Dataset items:
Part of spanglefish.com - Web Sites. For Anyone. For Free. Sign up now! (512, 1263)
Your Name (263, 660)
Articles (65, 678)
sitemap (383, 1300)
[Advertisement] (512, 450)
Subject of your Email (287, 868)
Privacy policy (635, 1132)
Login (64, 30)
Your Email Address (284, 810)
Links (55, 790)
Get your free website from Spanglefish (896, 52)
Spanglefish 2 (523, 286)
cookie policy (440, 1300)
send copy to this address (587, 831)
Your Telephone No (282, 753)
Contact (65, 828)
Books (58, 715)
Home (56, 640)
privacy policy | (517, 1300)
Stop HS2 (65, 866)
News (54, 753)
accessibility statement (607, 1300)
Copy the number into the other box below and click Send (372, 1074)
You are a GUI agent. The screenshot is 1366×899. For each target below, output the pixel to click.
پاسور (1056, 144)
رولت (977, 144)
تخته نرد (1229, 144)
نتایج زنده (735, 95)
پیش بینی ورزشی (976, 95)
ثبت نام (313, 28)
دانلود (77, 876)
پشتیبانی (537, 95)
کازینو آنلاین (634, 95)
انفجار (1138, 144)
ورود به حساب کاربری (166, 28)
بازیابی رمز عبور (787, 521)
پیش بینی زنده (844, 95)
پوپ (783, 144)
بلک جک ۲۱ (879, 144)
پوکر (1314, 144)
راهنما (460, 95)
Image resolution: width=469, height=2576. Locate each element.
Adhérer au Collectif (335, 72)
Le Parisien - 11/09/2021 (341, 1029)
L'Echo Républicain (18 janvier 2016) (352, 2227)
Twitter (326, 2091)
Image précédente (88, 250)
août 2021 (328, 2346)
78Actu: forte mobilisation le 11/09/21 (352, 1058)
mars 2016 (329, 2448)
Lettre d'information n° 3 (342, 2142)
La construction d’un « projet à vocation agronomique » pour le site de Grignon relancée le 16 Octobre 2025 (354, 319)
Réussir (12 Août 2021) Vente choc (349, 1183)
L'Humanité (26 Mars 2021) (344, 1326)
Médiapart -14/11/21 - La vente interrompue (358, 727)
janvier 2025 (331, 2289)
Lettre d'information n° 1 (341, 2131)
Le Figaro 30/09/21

About this exercise ▸
Scan the records for the word "Lettre", and copy each line where it is found.

Answer space ▸
Lettre d'information n° 3 (342, 2142)
Lettre d'information n° 1 (341, 2131)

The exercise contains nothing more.